Relis comments that many mediations are affected by the attitudes the lawyers bring to the mediation.  In many cases, according to mediators, the attorneys were often inadequately prepared for the mandatory mediations.

In one study the researchers found that “lawyers’ lack of preparedness may mask the fact that lawyers still view [mandatory] mediation as simply an obstacle to get through…”

This view of the two types of mediations is contrasted with the parties’ views.  According to Ms. Relis’ research, “all plaintiffs viewed their mediations, regardless of whether they were mandatory or voluntary, simply as a stage in the litigation…”  In addition, the defendants – including in the medical cases — appeared to be keen to have mediation early on.

In addition, plaintiffs entered both voluntary and mandatory mediations with the same views on liability of the case and with the same level of desire to settle the case.   Interestingly, there were few physicians who underwent and attended mandatory mediations.  But out of those the physicians, they were “far less certain that their mandatory mediations would not end in settlement” compared to their lawyers.  Another factor affecting mediation – the cost of mediation – was not a consideration for the plaintiffs.

Based upon this research, Ms. Relis concluded that legal actors considered tactics of mandatory and voluntary mediations as it related to timing of mediation.  However, neither plaintiffs nor defendants mentioned the timing of mediation as an important factor.  For the parties, the consensus was that the earlier the mediation, the better.

Second, there is a dissonance between the lawyers’ expectations and the clients’ expectations in mandatory mediations.  This could substantially affect the outcome and effectiveness.

Finally, she explained that this disparity can also be considered part of the desire to control the legal ramifications and scenarios.  The attorneys felt more comfortable controlling the outcome when they had more information about the legal issues and were less willing to discuss the issues as desired by the parties, and were even less willing to discuss extra-legal issues.

According to her research and others, she concluded that although mediation is viewed favorably by attorneys, they restrict endorsement of early mediation to cases that only have damages at issue and are not disputing liability.

Personally, having mediated both mandatory and voluntary cases, I have some additional observations.

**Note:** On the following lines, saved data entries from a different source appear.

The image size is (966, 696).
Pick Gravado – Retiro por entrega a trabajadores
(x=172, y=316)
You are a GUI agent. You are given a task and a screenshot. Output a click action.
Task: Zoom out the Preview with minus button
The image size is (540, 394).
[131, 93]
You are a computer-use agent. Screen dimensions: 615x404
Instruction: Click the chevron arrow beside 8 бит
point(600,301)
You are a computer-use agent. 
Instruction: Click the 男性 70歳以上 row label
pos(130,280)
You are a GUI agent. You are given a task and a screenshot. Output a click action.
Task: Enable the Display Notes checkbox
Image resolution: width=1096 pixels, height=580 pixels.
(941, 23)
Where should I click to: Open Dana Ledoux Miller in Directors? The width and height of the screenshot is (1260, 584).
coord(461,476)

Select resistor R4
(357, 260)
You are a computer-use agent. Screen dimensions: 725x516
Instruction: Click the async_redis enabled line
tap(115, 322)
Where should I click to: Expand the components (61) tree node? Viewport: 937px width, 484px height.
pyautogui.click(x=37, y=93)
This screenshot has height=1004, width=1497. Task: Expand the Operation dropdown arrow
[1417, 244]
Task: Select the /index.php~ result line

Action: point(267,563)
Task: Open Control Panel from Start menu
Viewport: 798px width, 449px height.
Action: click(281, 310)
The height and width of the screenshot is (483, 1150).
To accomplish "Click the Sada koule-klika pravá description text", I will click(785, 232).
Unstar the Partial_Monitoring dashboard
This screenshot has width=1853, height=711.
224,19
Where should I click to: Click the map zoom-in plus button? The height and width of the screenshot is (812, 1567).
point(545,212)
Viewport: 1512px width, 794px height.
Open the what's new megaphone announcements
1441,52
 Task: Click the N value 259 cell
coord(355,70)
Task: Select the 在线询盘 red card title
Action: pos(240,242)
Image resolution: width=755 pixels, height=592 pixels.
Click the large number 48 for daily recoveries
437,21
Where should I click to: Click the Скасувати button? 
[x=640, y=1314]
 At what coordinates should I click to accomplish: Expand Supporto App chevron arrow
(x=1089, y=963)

First, in some cases, mandatory mediation is also affected by the attorneys’ perception of the competence of the mediator.  Many attorneys will comment to me anecdotally that they do not want to waste time on mandatory mediations because they are concerned that the mediator will not have the necessary skills to help the parties resolve the case.

Second, many early mandatory mediations are viewed by the defense as effective if it is an opportunity to resolve the case for nominal sums.  This is supported by Ms. Relis’ research.  However, if it is not “nuisance value” then the attorneys need time to be able to meaningfully give advice to the clients.  This can be a reasonable issue.  The clients are relying on independent advice of the attorneys regarding the legal ramifications of the underlying factual issues.  That cannot simply happen by the snap of magic fingers.  It takes time and effort to get “up to speed” before an attorney can meaningfully give advice.  Moreover, the attorney may not know all the facts, and usually only knows one side of the story.  As such, the timing can be very important in allowing the independent verification of the liability picture.

Third, no matter which type of mediation is taking place, it is vital for its success to have everybody adequately prepared.  As such, if the parties and their attorneys anticipate that either side will be insufficiently prepared, they need to delay until that can be done.

Finally, it is also incumbent on the courts to try and create some methodology to allow the parties to be sufficiently prepared with the least amount of effort expended.  That does not currently exist.  And such a process would then help the mandatory mediation process.